5.      Mr. Jivraj also argues that his STA use of SL47 was exempted from new strata bylaws filed at the Land Title Office (LTO) in July 2019. As discussed in my reasons below, he says this exemption is based on Strata Property Act (SPA) section 143(1).

6.      In his counterclaim, Mr. Jivraj requests the following remedies:

         Damages of $25,249 for lost STA income for the period ending December 8, 2019,

         further damages for lost STA income from December 8, 2019 onwards,

         $25,000 in punitive damages,

         reversal of $1,225 in moving fee charges,

         an order changing the strata’s moving fee bylaw, so the maximum fee for unfurnished moves is $25,

         reversal of $100 in bylaw fines for improper storage,

         reversal of $1,000 in bylaw fines for STAs, and

         an order that the strata remove STA notices from the strata building.

7.      Mr. Jivraj is self-represented in this dispute. The strata is represented by a strata council member.

JURISDICTION AND PROCEDURE

8.      These are the formal written reasons of the Civil Resolution Tribunal (CRT).

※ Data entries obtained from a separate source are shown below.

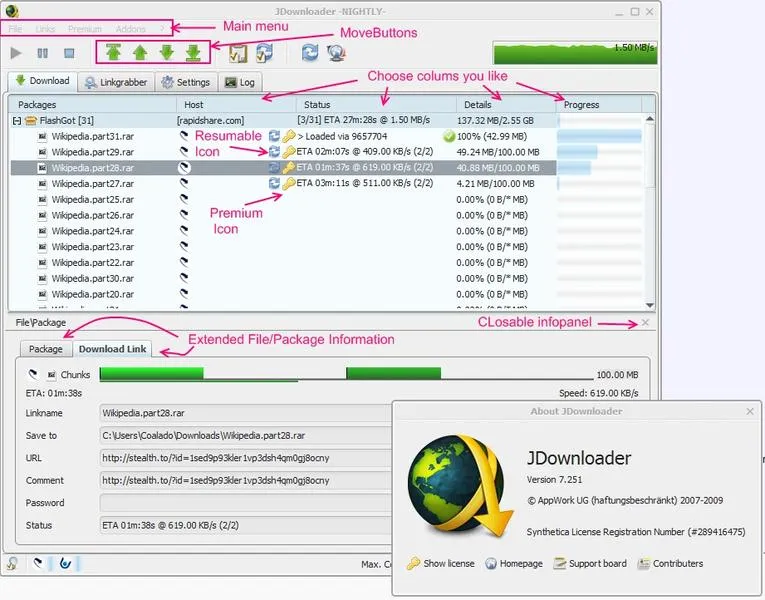
Task: Move selected link to bottom of list
Action: tap(194, 52)

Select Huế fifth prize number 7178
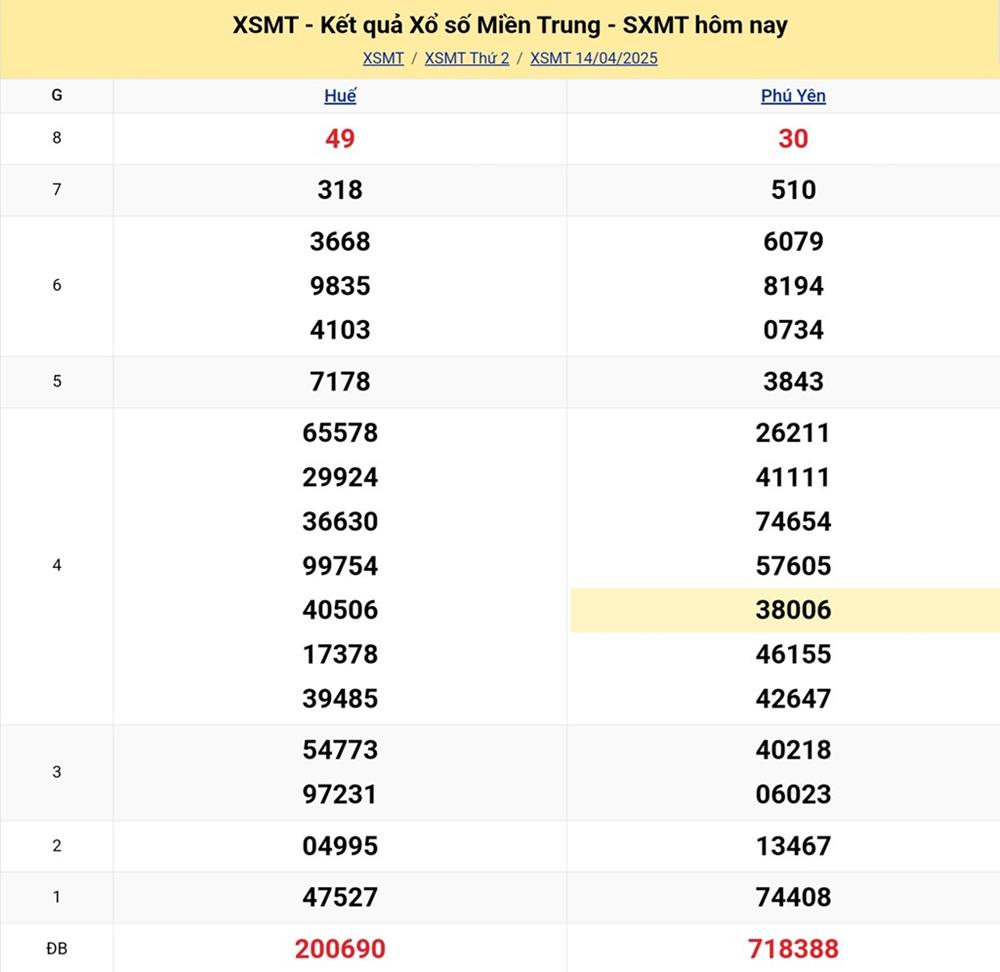point(340,382)
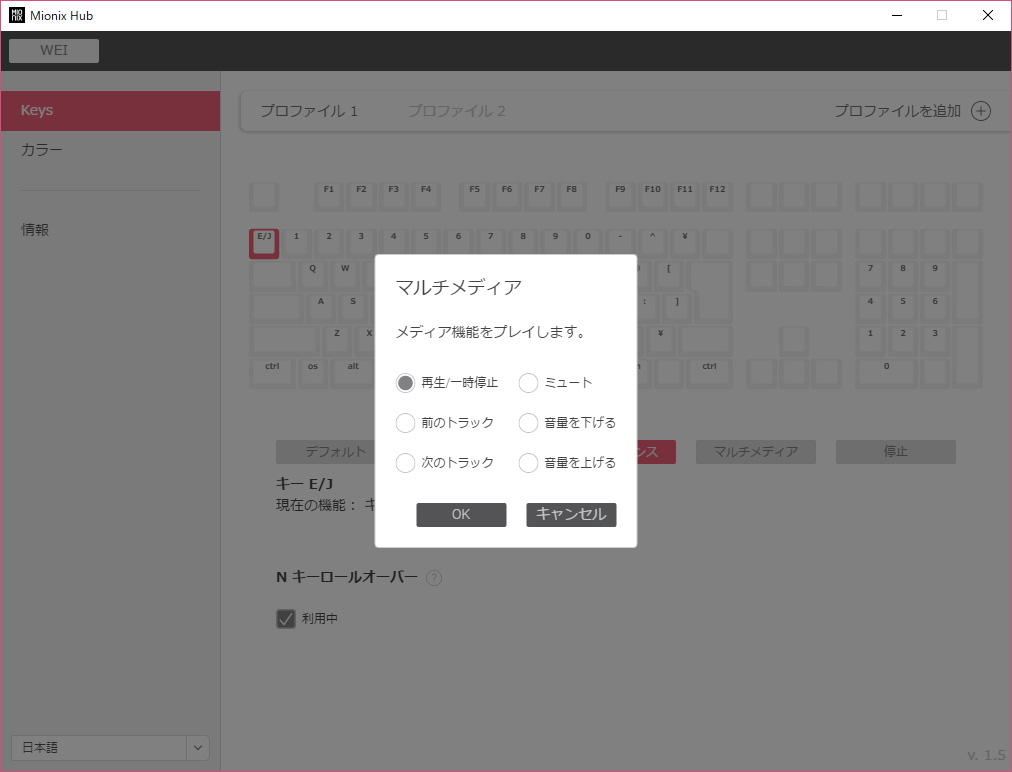Click the ctrl key at bottom left
This screenshot has height=772, width=1012.
pyautogui.click(x=272, y=371)
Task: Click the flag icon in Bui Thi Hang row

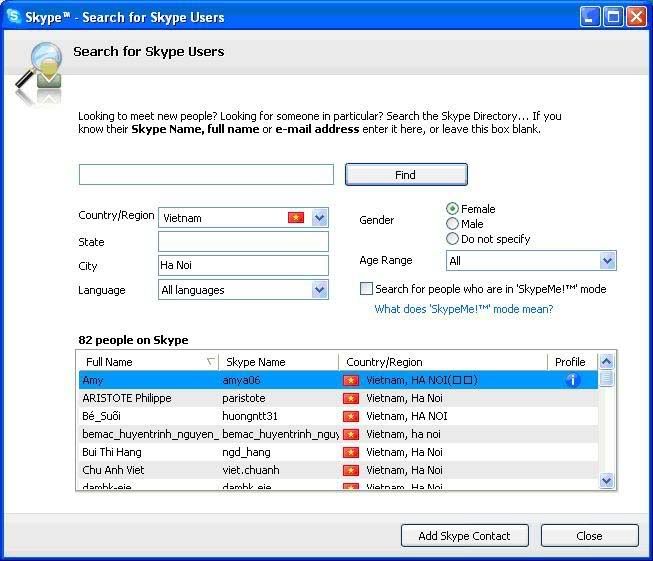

The CRT has jurisdiction over strata property claims under section 121 of the Civil Resolution Tribunal Act (CRTA).

9.      In October 2020, Mr. Jivraj filed a petition with the BC Supreme Court (BCSC) asking that the court resolve this dispute, rather than the CRT. Court records show that the BCSC dismissed that petition in January 2022. I find this confirms the CRT’s jurisdiction to resolve this dispute.

10.   CRTA section 2 says the CRT’s mandate is to provide dispute resolution services accessibly, quickly, economically, informally, and flexibly. In resolving disputes, the CRT must apply principles of law and fairness, and recognize any relationships between the dispute’s parties that will likely continue after the CRT process has ended.

11.   CRTA section 39 says the CRT has discretion to decide the format of the hearing, including by writing, telephone, videoconferencing, email, or a combination of these. Here, I find that I am properly able to assess and weigh the documentary evidence and submissions before me. Further, bearing in mind the CRT’s mandate which includes proportionality and a speedy resolution of disputes, I find that an oral hearing is not necessary in the interests of justice and fairness.

12.   CRTA section 42 says the CRT may accept as evidence information that it considers relevant, necessary and appropriate, even where the information would not be admissible in court. The CRT may also ask questions of the parties and witnesses and inform itself in any other way it considers appropriate.

13.   Under CRTA section 123, in resolving this dispute the CRT may order a party to do or stop doing something, order a party to pay money, or order any other terms or conditions the CRT considers appropriate.

Authorization Letter

14.   In his counterclaim, Mr. Jivraj initially requested an order that the strata provide a letter to the City authorizing STAs in SL47. Mr. Jivraj now submits he no longer seeks that remedy, so I make no order about it.

ISSUES

15.   The issues in this dispute are:

a.    Did Mr. Jivraj breach strata bylaws by using SL47 for STAs? What remedies are appropriate?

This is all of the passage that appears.